Uitspraak
1.Geding in cassatie
2.Beoordeling van de middelen
3.Beslissing
3 februari 2015.
Hoge Raad
In deze zaak gaat het om een cassatieberoep ingesteld door de verdachte tegen een arrest van het Gerechtshof Amsterdam, gedateerd 18 november 2013, met nummer 23/000959-12. De verdachte, geboren in 1963, heeft zijn beroep in cassatie laten indienen door zijn advocaat, mr. K. Renssen, te 's-Gravenhage. In de schriftuur zijn middelen van cassatie voorgesteld, die aan het arrest zijn gehecht en daar deel van uitmaken. De Advocaat-Generaal, T.N.B.M. Spronken, heeft geconcludeerd tot verwerping van het beroep, wat betekent dat hij van mening is dat de middelen niet tot cassatie kunnen leiden.
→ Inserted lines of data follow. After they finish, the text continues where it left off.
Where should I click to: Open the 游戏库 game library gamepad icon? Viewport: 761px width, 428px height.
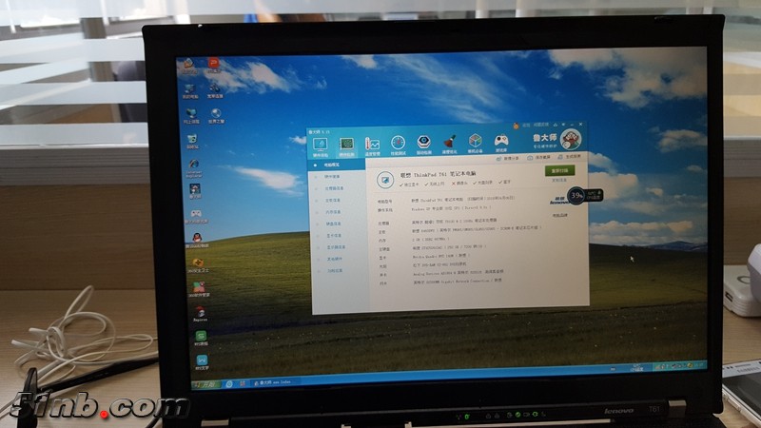[x=500, y=145]
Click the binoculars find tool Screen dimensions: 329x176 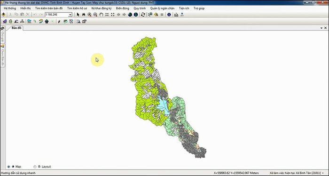click(x=84, y=15)
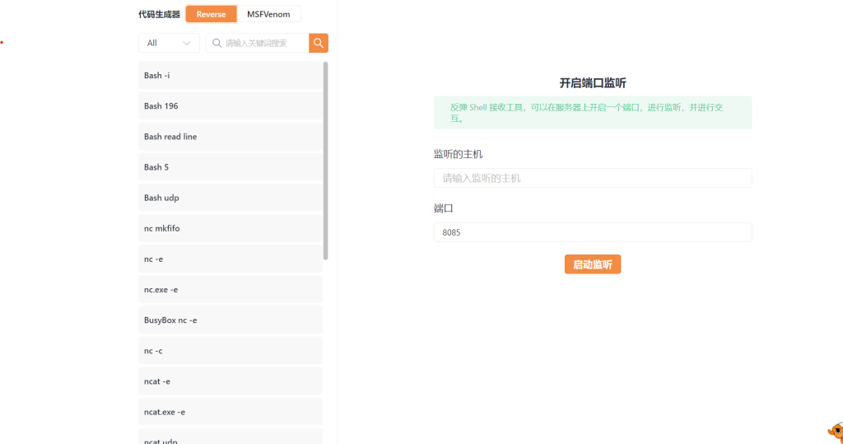Focus the 监听的主机 host input field

[x=592, y=178]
De Hoge Raad heeft de middelen beoordeeld en geconcludeerd dat deze niet tot cassatie kunnen leiden. Dit behoeft volgens artikel 81, eerste lid, van de Wet op de rechterlijke organisatie (RO) geen nadere motivering, omdat de middelen niet nopen tot beantwoording van rechtsvragen die van belang zijn voor de rechtseenheid of de rechtsontwikkeling. De Hoge Raad heeft op 3 februari 2015 het beroep verworpen, wat betekent dat het eerdere oordeel van het Gerechtshof Amsterdam in stand blijft.
Het arrest is gewezen door de raadsheer H.A.G. Splinter-van Kan als voorzitter, samen met de raadsheren N. Jörg en V. van den Brink. De uitspraak vond plaats ter openbare terechtzitting, waarbij de waarnemend griffier A.C. ten Klooster aanwezig was.